COMMENT

Al-Fayed simply lived in the wrong era of British politics

Mohamed Al-Fayed was deemed ‘not a fit and proper person to be given (British) citizenship’. Today, the Egyptian businessman would probably be in the House of Lords.



Al-Fayed simply lived in the wrong era of British politics

Mohamed Al-Fayed was deemed ‘not a fit and proper person to be given (British) citizenship’. Today, the Egyptian businessman would probably be in the House of Lords.

W hen Mohamed Al-Fayed passed away, he took with him a memory of a Britain that has all but faded.

What kind of Britain was that?

One that was self-assertive and arrogant, despite its status as a post-imperial country. One that could say of Al-Fayed’s second unsuccessful application that he “was not a fit and proper person to be given (British) citizenship.”

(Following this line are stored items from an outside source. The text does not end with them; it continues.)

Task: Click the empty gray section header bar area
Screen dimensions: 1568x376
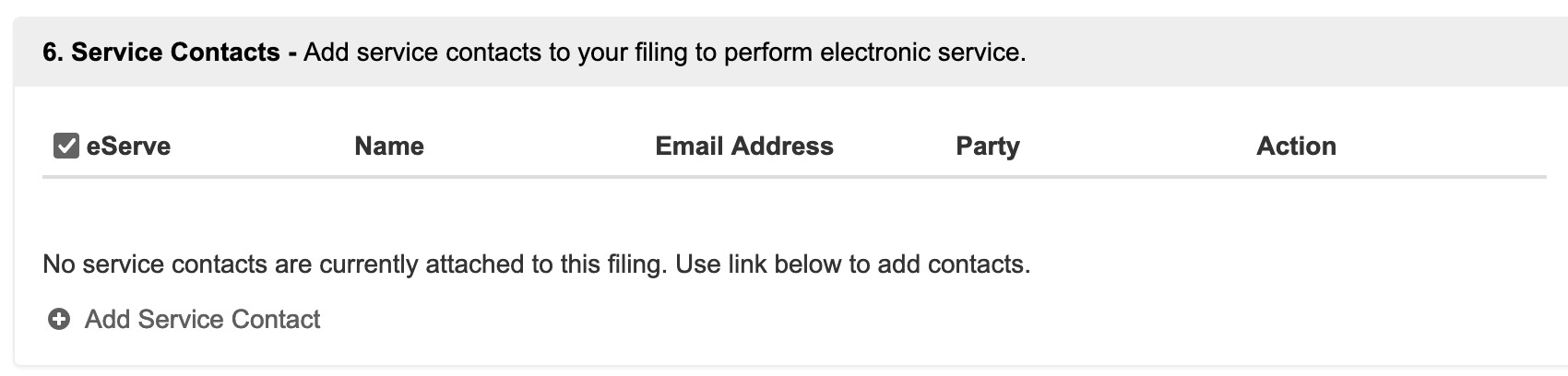Action: point(1291,53)
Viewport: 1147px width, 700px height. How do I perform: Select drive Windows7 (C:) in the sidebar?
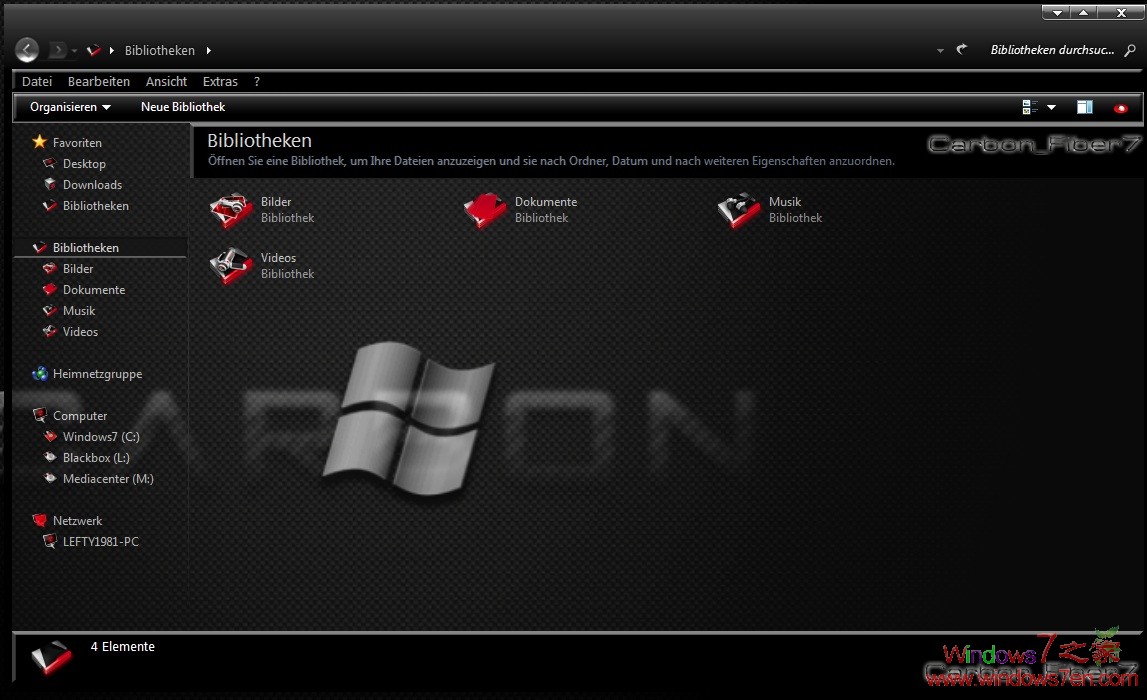point(100,436)
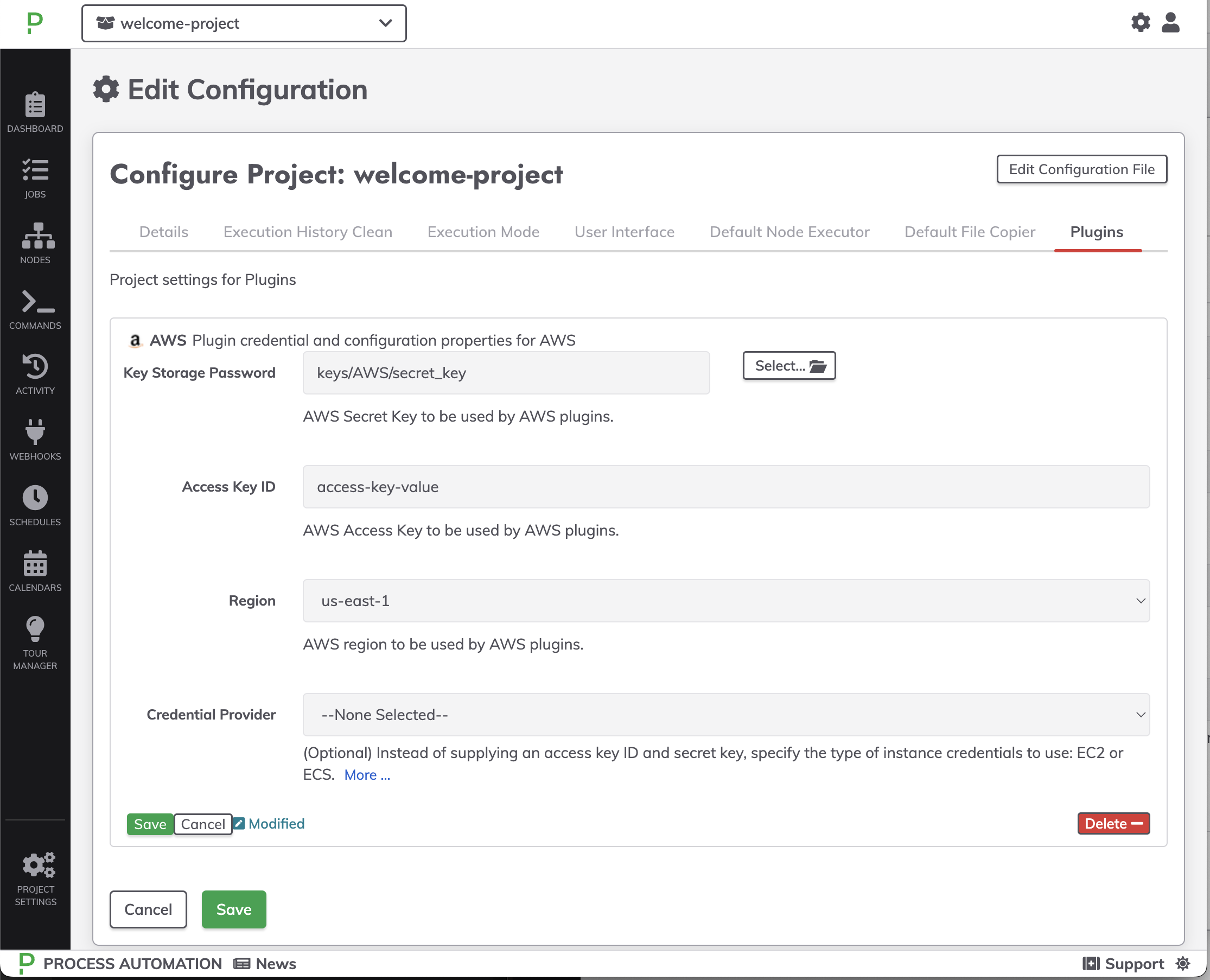The width and height of the screenshot is (1210, 980).
Task: Open Calendars sidebar icon
Action: 35,563
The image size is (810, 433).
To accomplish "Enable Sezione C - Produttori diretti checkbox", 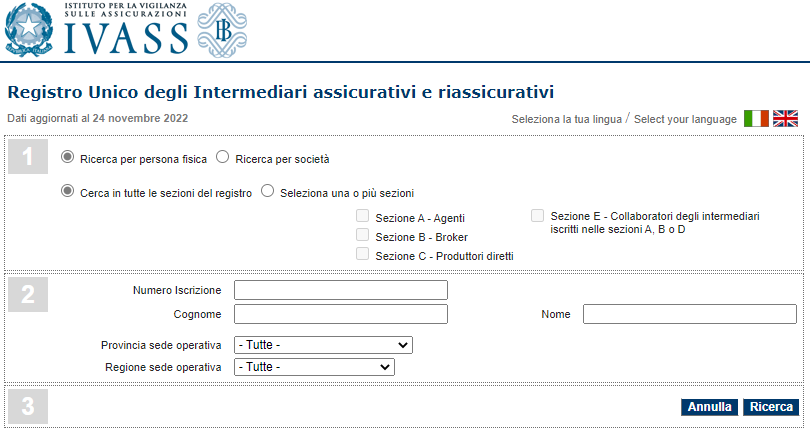I will coord(363,254).
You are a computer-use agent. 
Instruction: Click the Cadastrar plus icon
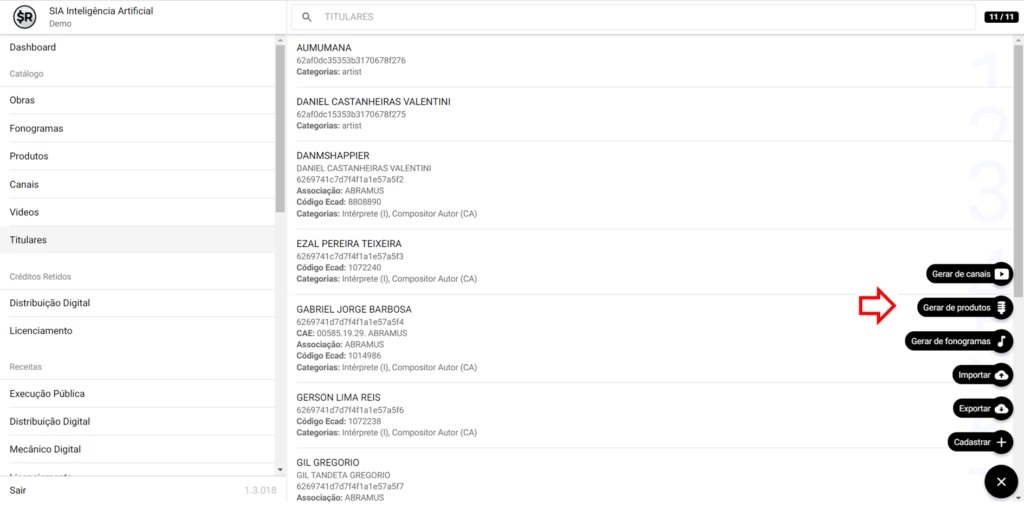1001,442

In 1994, Al-Fayed — who, by then owned Harrods department store and Fulham Football Club — sought a UK passport but the Conservative government rejected his application. In 1999, he tried again, apparently that Britain had granted citizenship to his brother Ali despite a Department of Trade and Industry report that branded the Fayed brothers cheats and liars.

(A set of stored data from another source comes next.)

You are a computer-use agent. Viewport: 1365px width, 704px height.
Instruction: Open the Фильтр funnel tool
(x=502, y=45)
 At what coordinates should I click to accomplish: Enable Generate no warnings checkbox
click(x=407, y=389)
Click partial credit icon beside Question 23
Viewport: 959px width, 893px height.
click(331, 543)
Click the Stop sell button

He continued desperately to want to belong to Britain but despite his efforts – buying a Scottish castle, wearing a kilt, sponsoring the Royal Horse Show at Windsor – he remained an outsider, seen as vulgar by a crusty British Establishment. An Egyptian passport holder, he reached that pinnacle of British life – a wax figure at Madame Tussauds – but was never granted citizenship. As it turns out, his passing – on September 1, aged 94 – has been publicly noted without much approval, highlighting the controversies around him and the fact that his son, Dodi, died alongside Diana, Princess of Wales in 1997.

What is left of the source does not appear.